Öyleyse, daha önceki mahkeme kararı bozulduğuna göre, mahkemece, oluşturulan yeni hükümde, dava konusu edilen her bir parsel hakkında yeniden iptal ve tescil karar verilmesi gerektiği açıktır.
Hal böyle olunca; davacıların dava konusu ettikleri 116 ada 65, 13, 15 ve 119 ada 1 parsel sayılı taşınmazların imarı ile oluşan 1049 ada 1, 1025 ada 3, 1029 ada 4, 6; 1030 ada 4, 5, 6, 7, 8, 9; 1031 ada 8, 9, 10; 1048 ada 1, 5 parsel sayılı taşınmazlar hakkında davacı talebi doğrultusunda infazı kabil olacak şekilde iptal ve tescil kararı verilmesi gerekirken sadece dava konusu olmayan parseller bakımından karar verilmesine yer olmadığına dair hüküm verilmesi ile yetinilerek yanılgılı değerlendirme ile yazılı olduğu üzere karar verilmesi doğru değildir.

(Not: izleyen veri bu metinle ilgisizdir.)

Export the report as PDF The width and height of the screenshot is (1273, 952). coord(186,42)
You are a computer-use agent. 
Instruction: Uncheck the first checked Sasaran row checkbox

Davalının bu yönlere değinen temyiz itirazları yerindedir. Kabulü ile hükmün (6100 sayılı Hukuk Muhakemeleri Kanununun geçici 3. maddesi aracılığıyla) 1086 sayılı HUMK.nun 428. maddesi gereğince BOZULMASINA, bozma sebebine göre temyize konu diğer hususların şimdilik incelenmesine yer olmadığına, alınan peşin harcın temyiz edene geri verilmesine, 17.09.2015 tarihinde oybirliğiyle karar verildi.